I didn't get on the bed, but I did follow his orders. I pulled my tank top off, revealing the worn white bra I had on underneath. Reaching behind me, I popped the hooks of the clasp and dropped my bra on the floor unceremoniously. Roy wasn't getting a sexy strip tease. He'd get my body and nothing more.

"Nice," he said, staring hungrily at my perky medium size breasts. The sudden exposure had made my nipples hard.

He'd taken his wife beater off and was now bare chested as well. It wasn't the first time I'd seen him with a shirt off. He walked around like that in the summer. He might not have been a male model, but it wasn't the worst sight.

He grabbed at my tits, squeezing them none too gently. I gritted my teeth. It didn't hurt, but it wasn't my idea of good foreplay. I looked away, fixing my gaze on the bed next to us instead of looking him in the eye while he started tweaking my nipples. I liked having my nipples played with usually, but the fact that it was Roy doing it was making it a lot harder for me to find enjoyable. My body, however, was still reacting to it as it usually did with pleasant little tingles.

He stopped playing with my tits and said, "Get on your knees." He pushed me down with one hand on my shoulder. "Let's see if you suck dick as good as your mom did."

Unless my mom knew how to deep throat, I was willing to bet I could do it better. Not that Roy deserved that, but my pride still made me think it.

"Underwear won't take off itself," he prompted when I didn't move.

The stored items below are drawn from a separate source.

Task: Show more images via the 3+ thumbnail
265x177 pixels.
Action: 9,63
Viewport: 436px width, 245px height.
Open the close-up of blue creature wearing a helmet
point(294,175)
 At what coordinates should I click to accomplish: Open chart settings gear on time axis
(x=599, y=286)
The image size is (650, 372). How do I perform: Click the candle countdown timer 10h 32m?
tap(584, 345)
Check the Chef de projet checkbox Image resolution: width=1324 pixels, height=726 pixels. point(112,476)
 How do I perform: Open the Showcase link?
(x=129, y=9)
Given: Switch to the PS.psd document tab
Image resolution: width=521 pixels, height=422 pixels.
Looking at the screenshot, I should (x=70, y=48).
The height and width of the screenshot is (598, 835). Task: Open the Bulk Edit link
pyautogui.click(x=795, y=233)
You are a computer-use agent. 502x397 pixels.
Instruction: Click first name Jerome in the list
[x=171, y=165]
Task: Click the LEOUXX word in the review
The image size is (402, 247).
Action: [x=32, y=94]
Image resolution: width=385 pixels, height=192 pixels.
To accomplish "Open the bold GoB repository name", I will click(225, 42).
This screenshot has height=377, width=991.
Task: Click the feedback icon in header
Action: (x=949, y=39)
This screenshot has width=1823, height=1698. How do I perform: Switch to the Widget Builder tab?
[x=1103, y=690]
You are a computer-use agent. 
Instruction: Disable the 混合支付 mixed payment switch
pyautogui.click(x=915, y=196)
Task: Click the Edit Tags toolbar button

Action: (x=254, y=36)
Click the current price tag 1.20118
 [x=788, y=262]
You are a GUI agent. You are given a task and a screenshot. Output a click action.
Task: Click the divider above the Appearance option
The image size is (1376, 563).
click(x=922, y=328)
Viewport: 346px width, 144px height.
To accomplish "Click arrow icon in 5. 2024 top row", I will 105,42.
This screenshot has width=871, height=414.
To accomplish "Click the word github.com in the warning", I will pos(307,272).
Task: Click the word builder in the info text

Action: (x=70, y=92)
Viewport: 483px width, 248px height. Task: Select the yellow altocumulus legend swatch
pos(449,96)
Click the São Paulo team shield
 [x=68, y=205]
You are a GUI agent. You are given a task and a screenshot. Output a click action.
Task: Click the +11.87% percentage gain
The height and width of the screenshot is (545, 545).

Taking a deep breath, I reached for the waistband, readying my self to see his junk. Close up, I realized he probably had a decent size cock, judging by how it tented his boxers. But nothing prepared me for what I saw next.

Roy didn't have a

decent

size cock. He was hung.

"Holy shit, Roy," I couldn't help saying, looking up from his large package.

He wore the most annoyingly self-satisfied grin, clearly loving my reaction which I regretted showing. He patted my head and once again said, "Call me Daddy and suck my cock."

"Oh, you were serious?"

"I always am."

"Oh. Okay... Daddy." I'd fucked guys that had liked being called Daddy before. But Roy almost was my dad, and that made it so much more twisted.

"Good girl," he said, as I opened my mouth, preparing to take him.

Roy had a long, thick, veiny cock. Circumcised with a bulbous, reddish crown. I had no idea how big he was, but he was definitely bigger than any man I'd been with. I started to wonder if that was part of the reason my mom had been so crazy about him, even though he was sometimes an asshole.